Oh (land)lord – Even before Brexit, a worrying situation was developing in the buy-to-let market


Andrew Williams

Andrew Williams

Investment Specialist, Equity Value

The EU referendum may have split the country more or less in half but, in one way at least, it has proved paradoxically unifying. A curious phenomenon we might call ‘The Brexit Perspective’ apparently enables people to see whatever they want to see in the current situation so that one side’s black and white becomes the other’s white and black.

Take, for example, the property market. Just the other weekend, it was possible to find the Express scoffing “Project Fear starting to look ridiculous as UK house prices rise” while the Mail fretted “Are we on the brink of a house price crash?” For our part, here on The Value Perspective, we were looking warily at the property market long before campaigning on the referendum began in earnest.

Our pre-Brexit unease had been confirmed earlier in June by data from the Office for National Statistics that showed house price inflation across the UK jumping to 9% in March, as people rushed to beat the imposition of an extra 3% in stamp duty on landlords and buyers of second homes that came in at the start of April.

Also in March, the house price indices for the UK and London had both hit new highs, outstripping their pre-economic downturn peaks of January 2008 by 23% and 56% respectively. The same day, the Council of Mortgage Lenders announced home-owners had borrowed £13.8bn for house purchases in March – up 60% on the same point in 2015 and the highest monthly figure since August 2007.

For their part, landlords had borrowed £7.1bn over March, a rise of 163% on 12 months previously – two startling numbers that rang bells and had us reaching for the Financial Stability Report the Bank of England published in November last year. Sure enough, one of the key risks highlighted there was the state of the buy-to-let sector – particularly in London.

“Strong growth in buy-to-let lending is driven in part by a structural shift in tenure to the private rental sector,” the report observed. “Since 2008, this has been driven largely by the reduced availability of high loan-to-value mortgage lending, which has increased the age at which many potential first-time buyers leave the private rental sector.”

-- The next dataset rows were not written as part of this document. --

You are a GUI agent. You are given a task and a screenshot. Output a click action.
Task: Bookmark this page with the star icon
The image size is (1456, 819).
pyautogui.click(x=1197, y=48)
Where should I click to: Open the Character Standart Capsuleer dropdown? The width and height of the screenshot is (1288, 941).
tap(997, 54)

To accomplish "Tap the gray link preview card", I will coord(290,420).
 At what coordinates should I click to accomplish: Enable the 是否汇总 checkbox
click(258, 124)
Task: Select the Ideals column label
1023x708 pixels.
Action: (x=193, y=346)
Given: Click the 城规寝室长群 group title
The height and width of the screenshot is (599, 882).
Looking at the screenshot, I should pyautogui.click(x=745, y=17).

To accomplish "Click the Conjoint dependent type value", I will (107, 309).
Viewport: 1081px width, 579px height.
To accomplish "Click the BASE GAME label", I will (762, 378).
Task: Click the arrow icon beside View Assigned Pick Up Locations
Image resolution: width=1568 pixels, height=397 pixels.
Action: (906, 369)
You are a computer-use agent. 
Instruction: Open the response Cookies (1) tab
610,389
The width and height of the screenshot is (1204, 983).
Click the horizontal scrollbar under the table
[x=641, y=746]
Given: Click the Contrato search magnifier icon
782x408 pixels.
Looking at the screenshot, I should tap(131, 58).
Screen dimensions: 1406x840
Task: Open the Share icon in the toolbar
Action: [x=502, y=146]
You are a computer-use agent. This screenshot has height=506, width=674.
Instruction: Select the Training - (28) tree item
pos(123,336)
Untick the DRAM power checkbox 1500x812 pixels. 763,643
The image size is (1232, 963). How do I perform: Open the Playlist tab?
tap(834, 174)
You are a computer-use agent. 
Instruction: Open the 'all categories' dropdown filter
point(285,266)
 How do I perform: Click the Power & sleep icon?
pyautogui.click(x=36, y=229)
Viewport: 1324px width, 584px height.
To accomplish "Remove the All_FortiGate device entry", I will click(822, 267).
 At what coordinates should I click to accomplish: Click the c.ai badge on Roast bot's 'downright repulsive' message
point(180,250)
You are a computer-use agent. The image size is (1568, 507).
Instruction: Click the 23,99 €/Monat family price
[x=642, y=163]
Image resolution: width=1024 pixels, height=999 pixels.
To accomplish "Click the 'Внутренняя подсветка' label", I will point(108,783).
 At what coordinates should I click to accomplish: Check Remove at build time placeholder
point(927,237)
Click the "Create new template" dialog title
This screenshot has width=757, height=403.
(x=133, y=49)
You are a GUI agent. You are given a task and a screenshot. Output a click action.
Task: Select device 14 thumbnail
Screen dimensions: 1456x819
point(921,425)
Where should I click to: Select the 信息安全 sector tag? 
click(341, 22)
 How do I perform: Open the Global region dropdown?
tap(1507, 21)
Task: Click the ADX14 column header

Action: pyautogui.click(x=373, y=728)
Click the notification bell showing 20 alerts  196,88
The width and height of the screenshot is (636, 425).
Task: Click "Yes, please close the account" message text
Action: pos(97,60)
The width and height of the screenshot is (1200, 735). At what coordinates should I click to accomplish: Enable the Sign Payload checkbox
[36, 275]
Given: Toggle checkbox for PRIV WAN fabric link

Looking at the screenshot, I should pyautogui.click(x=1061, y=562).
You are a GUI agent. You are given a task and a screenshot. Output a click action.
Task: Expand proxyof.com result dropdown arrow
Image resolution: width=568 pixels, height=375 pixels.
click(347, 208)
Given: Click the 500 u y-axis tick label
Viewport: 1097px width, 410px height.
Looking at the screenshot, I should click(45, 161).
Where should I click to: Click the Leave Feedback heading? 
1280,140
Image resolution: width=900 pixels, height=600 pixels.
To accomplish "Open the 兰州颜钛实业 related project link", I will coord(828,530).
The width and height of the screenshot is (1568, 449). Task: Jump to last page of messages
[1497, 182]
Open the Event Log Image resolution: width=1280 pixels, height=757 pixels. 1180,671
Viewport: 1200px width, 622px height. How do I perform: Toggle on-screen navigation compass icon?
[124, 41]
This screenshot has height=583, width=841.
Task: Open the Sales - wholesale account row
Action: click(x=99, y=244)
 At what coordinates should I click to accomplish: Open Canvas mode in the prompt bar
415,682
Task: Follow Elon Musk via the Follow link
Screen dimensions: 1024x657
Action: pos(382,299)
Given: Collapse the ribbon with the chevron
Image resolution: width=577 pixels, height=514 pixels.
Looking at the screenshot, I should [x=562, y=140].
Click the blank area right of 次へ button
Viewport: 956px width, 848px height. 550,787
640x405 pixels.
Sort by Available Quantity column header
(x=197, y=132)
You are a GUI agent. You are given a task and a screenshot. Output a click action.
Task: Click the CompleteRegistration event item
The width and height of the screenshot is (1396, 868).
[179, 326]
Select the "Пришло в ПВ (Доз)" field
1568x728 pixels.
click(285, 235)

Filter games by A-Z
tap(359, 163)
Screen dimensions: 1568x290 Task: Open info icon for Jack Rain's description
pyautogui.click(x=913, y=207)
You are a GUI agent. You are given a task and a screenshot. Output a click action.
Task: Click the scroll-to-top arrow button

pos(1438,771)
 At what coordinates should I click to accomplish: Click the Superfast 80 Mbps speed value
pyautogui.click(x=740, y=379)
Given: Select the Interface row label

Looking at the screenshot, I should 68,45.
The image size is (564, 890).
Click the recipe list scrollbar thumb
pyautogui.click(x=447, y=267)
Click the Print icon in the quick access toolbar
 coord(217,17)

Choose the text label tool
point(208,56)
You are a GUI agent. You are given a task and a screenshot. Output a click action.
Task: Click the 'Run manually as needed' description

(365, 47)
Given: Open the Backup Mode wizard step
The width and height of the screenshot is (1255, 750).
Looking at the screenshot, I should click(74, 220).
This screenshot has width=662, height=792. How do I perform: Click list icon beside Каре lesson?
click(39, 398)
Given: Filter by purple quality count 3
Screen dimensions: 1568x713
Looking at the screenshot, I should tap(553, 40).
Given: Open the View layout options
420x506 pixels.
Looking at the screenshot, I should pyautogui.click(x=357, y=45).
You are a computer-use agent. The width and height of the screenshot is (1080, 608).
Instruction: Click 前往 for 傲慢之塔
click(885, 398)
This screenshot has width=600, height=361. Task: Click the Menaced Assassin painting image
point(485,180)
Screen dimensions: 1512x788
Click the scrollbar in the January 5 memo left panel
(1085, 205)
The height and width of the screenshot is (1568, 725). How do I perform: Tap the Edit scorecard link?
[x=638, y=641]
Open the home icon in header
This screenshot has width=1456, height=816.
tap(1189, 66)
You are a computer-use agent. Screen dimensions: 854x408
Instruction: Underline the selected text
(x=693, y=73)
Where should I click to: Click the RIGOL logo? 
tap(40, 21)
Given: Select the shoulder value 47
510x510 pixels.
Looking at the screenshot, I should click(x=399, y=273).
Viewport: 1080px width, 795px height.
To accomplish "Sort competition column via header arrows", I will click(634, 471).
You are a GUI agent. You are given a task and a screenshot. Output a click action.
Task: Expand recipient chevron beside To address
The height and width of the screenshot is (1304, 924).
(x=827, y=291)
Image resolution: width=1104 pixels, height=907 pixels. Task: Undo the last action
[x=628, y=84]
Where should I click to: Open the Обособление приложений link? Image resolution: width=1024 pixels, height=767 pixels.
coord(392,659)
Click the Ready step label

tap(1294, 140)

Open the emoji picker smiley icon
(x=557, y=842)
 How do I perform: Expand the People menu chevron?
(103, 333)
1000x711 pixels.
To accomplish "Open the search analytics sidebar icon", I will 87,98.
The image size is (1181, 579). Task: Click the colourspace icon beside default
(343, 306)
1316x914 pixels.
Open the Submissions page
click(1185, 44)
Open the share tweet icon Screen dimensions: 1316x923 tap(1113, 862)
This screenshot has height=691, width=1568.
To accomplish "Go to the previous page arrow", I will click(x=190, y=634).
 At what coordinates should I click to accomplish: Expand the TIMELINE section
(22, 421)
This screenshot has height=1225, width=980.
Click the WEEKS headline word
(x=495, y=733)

Population dynamics have also played a role, said the report, adding: “These increases in rental demand, alongside low interest rates and low returns on alternative assets in the post-crisis period, have boosted the attractiveness of borrowing for buy-to-let investment”. So far, so logical perhaps but then the report moved on to the subject of affordability metrics and logic started heading for the window.

“New loans to buy-to-let investors are often subject to less stringent affordability tests than loans to owner-occupiers,” it pointed out. “According to industry standards, the affordability of a buy-to-let loan is typically tested by ensuring the rental income exceeds 125% of loan interest payments at a mortgage interest rate of 5% to 6%.”

To recap then, the UK is for various reasons seeing increasing demand for rented accommodation, which is naturally driving up rents, which is precisely the measure on which buy-to-let affordability tests are based, which has to be a cause for concern. For one thing, said the report, buy-to-let borrowers may be more vulnerable than owner-occupiers to an unexpected rise in interest rates or a fall in income.

The example it gave is if mortgage rates were to rise by 300 basis points (bps) – the increase by which the Bank’s Financial Policy Committee (FPC) has recommended the affordability of mortgages to owner-occupiers is tested. At that point, said the report, “nearly 60% of buy-to-let borrowers who took out loans recently would see their rental income no longer covering 125% of their interest payments”.

In historical terms, 300bps is not much slack and the report rammed home the implications by quoting a survey by NMG that suggests some 15% of buy-to-let investors would consider selling their properties if their interest payments were no longer covered by rental income while a further 45% would be inclined to sell if property prices were expected to fall by more than 10%.

“Such pro-cyclical behaviour could exacerbate the scale of a fall in house prices following an unexpected rise in interest rates or a fall in income, which could impact adversely consumer spending and economic stability,” noted the report – although you might reasonably point out the chances of a 300bps rise in mortgage rates has receded somewhat in the wake of the Brexit vote.

Though, as it happens, the July 2016 issue of the Financial Stability Report has just ben published and it confirms: “The FPC remains alert to potential threats to financial stability arising from rapid growth in buy-to-let mortgage lending. The macro-prudential risks centre on the possibility that buy-to-let investors could behave pro-cyclically, amplifying cycles in the housing market as a whole.

“This behaviour could put upward pressure on household indebtedness in an upswing and have an impact on consumption and broader economic activity in a downturn, as well as affecting the resilience of the banking system and its capacity to sustain lending to the wider real economy in a stress.” No matter your Brexit Perspective, this is clearly an area that needs to be watched very closely indeed.


Andrew Williams

Andrew Williams

Investment Specialist, Equity Value

I joined Schroders in 2010 as part of the Investment Communications team focusing on UK equities. In 2014 I moved across to the Value Investment team. Prior to joining Schroders I was an analyst at an independent capital markets research firm.